Lundi soir, près de 200 personnes, originaires de plus de 20 pays, ont débarqué dans la ville côtière de Djeddah après un voyage périlleux et épuisant pour se mettre à l'abri. Photo : AFP

Un cessez-le-feu de 72 heures conclu au Soudan entre les belligérants sous l’égide des États-Unis est officiellement entré en vigueur mardi, après 10 jours de combats qui ont fait plusieurs centaines de morts et provoqué un exode massif.

L’armée et les paramilitaires ont confirmé le cessez-le-feu, mais on ignore encore si les combats ont cessé dans la capitale Khartoum. Depuis plusieurs jours, les belligérants avaient déjà annoncé accepter des pauses, avant de s’accuser l’un l’autre d’avoir brisé la trêve.

« Après d’intenses négociations ces dernières 48 heures, l’armée soudanaise et les Forces de soutien rapide (FSR) ont accepté de mettre en œuvre un cessez-le-feu dans tout le pays », a affirmé dans un communiqué le secrétaire d’État américain Antony Blinken peu avant l’entrée en vigueur de la trêve à minuit.

Dans une déclaration sur Facebook, les Forces armées soudanaises, menées par le général Abdel Fattah al-Burhane, dirigeant de facto du Soudan, ont indiqué qu’elles respecteraient le cessez-le-feu à condition que leurs rivaux fassent de même.

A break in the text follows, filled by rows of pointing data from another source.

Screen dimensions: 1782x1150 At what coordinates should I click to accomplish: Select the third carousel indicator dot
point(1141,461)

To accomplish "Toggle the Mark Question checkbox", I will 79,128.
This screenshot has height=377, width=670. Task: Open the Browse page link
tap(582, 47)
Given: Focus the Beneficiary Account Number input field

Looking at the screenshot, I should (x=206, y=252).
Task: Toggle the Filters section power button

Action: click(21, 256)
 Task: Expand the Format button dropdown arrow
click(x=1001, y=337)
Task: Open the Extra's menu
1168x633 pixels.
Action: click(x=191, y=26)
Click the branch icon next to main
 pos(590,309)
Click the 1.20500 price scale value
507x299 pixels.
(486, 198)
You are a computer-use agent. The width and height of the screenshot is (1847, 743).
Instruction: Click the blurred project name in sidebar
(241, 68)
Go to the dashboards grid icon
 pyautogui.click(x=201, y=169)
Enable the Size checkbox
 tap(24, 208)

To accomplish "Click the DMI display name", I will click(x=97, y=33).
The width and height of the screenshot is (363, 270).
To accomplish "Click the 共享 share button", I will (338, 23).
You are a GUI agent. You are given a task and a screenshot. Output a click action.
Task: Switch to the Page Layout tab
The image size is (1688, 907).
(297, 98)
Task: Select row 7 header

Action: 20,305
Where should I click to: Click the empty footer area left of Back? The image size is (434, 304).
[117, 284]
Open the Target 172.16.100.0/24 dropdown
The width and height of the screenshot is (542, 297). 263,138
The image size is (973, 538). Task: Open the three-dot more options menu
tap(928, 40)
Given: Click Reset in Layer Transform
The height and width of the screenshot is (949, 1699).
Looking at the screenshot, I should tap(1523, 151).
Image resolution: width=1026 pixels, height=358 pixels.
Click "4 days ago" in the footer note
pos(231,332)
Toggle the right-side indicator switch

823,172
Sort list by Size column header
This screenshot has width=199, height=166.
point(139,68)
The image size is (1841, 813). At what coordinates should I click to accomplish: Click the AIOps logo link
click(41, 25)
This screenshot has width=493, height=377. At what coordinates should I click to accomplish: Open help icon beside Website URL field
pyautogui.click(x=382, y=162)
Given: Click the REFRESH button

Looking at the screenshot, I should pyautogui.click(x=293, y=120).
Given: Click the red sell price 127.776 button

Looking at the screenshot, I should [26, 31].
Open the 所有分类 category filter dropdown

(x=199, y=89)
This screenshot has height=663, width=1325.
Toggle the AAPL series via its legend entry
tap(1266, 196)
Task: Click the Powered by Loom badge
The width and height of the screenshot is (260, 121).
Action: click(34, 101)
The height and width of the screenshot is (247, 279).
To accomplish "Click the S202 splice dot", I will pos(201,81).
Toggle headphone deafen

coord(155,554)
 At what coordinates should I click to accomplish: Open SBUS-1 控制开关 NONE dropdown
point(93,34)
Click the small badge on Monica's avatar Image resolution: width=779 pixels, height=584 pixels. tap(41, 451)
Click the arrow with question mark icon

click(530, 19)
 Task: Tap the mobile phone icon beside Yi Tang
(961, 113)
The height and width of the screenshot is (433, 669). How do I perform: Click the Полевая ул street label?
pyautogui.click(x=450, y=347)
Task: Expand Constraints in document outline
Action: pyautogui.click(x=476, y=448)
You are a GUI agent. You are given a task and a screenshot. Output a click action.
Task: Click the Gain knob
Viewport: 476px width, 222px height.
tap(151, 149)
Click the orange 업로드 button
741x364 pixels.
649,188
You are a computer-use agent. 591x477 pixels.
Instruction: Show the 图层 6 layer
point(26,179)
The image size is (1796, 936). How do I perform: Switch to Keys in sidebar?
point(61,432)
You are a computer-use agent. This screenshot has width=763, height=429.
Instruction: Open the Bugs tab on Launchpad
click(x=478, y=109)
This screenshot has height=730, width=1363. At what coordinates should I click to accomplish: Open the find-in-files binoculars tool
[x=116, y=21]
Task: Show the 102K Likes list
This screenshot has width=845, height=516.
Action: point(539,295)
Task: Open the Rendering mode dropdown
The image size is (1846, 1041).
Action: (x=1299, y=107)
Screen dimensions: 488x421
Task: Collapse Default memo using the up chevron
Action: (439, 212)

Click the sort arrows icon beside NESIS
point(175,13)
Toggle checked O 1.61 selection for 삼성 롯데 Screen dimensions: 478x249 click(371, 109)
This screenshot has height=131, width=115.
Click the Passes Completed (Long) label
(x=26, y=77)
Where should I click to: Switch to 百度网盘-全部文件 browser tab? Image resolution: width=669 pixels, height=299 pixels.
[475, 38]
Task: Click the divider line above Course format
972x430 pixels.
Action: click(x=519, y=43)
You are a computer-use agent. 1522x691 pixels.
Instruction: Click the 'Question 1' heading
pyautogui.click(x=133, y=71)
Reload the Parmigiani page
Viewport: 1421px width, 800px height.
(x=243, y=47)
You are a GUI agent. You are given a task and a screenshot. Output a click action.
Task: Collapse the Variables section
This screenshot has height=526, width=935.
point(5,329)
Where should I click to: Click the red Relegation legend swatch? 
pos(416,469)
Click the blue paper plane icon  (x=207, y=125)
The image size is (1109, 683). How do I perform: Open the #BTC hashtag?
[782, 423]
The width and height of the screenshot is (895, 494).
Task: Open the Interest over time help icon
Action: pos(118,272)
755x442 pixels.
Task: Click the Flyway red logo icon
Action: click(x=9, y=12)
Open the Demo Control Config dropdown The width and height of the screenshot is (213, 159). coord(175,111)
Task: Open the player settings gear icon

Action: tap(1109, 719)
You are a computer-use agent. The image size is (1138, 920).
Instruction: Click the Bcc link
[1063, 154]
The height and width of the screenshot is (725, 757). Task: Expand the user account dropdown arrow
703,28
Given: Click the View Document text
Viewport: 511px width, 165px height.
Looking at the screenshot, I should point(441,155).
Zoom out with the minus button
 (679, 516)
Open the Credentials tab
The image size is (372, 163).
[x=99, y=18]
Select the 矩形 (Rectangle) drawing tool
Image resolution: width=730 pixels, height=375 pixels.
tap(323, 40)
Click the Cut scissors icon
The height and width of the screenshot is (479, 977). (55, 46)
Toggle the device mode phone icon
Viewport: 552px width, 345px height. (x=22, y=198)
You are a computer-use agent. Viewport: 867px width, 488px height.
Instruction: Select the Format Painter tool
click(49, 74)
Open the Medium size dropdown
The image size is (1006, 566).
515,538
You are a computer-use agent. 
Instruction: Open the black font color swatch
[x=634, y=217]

Les paramilitaires des FSR, dirigés par son adjoint devenu rival, le général Mohamed Hamdane Daglo, ont également annoncé une « trêve dédiée à l’ouverture de couloirs humanitaires et pour faciliter les déplacements des civils ».

Khaled Omar Youssef, le porte-parole des Forces de la liberté et du changement(FLC), le bloc civil historique du Soudan, a déclaré se féliciter « d’une médiation américaine, pour la mise en place de cette trêve humanitaire ».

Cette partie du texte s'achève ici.